- WHAT IS REQUIRED -
Each line of the material below is to be given again exactly.
BEGIN
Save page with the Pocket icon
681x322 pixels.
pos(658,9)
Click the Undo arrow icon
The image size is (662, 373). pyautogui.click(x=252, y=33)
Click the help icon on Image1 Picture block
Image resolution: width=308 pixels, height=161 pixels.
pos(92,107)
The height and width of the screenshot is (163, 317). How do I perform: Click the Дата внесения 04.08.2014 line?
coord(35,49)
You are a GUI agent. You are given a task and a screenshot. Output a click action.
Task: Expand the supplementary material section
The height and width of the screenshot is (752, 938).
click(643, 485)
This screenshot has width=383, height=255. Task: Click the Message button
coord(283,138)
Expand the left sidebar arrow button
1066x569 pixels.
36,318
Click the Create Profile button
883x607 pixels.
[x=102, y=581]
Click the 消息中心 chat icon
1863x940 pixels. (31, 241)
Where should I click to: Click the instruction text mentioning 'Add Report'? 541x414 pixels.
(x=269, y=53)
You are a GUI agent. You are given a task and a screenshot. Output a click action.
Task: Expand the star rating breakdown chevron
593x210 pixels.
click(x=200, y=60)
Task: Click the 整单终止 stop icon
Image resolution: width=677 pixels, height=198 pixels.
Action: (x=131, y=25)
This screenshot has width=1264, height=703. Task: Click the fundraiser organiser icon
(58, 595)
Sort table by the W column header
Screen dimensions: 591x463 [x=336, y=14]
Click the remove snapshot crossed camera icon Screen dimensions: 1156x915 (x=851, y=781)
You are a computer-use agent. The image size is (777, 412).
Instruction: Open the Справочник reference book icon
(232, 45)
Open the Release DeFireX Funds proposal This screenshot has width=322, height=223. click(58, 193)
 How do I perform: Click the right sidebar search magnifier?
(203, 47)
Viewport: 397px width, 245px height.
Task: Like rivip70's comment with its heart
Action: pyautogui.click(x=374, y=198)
END
- ANSWER BOX -
Save page with the Pocket icon
681x322 pixels.
pos(658,9)
Click the Undo arrow icon
The image size is (662, 373). pyautogui.click(x=252, y=33)
Click the help icon on Image1 Picture block
Image resolution: width=308 pixels, height=161 pixels.
pos(92,107)
The height and width of the screenshot is (163, 317). How do I perform: Click the Дата внесения 04.08.2014 line?
coord(35,49)
You are a GUI agent. You are given a task and a screenshot. Output a click action.
Task: Expand the supplementary material section
The height and width of the screenshot is (752, 938).
click(643, 485)
This screenshot has width=383, height=255. Task: Click the Message button
coord(283,138)
Expand the left sidebar arrow button
1066x569 pixels.
36,318
Click the Create Profile button
883x607 pixels.
[x=102, y=581]
Click the 消息中心 chat icon
1863x940 pixels. (31, 241)
Where should I click to: Click the instruction text mentioning 'Add Report'? 541x414 pixels.
(x=269, y=53)
You are a GUI agent. You are given a task and a screenshot. Output a click action.
Task: Expand the star rating breakdown chevron
593x210 pixels.
click(x=200, y=60)
Task: Click the 整单终止 stop icon
Image resolution: width=677 pixels, height=198 pixels.
Action: (x=131, y=25)
This screenshot has width=1264, height=703. Task: Click the fundraiser organiser icon
(58, 595)
Sort table by the W column header
Screen dimensions: 591x463 [x=336, y=14]
Click the remove snapshot crossed camera icon Screen dimensions: 1156x915 (x=851, y=781)
You are a computer-use agent. The image size is (777, 412).
Instruction: Open the Справочник reference book icon
(232, 45)
Open the Release DeFireX Funds proposal This screenshot has width=322, height=223. click(58, 193)
 How do I perform: Click the right sidebar search magnifier?
(203, 47)
Viewport: 397px width, 245px height.
Task: Like rivip70's comment with its heart
Action: pyautogui.click(x=374, y=198)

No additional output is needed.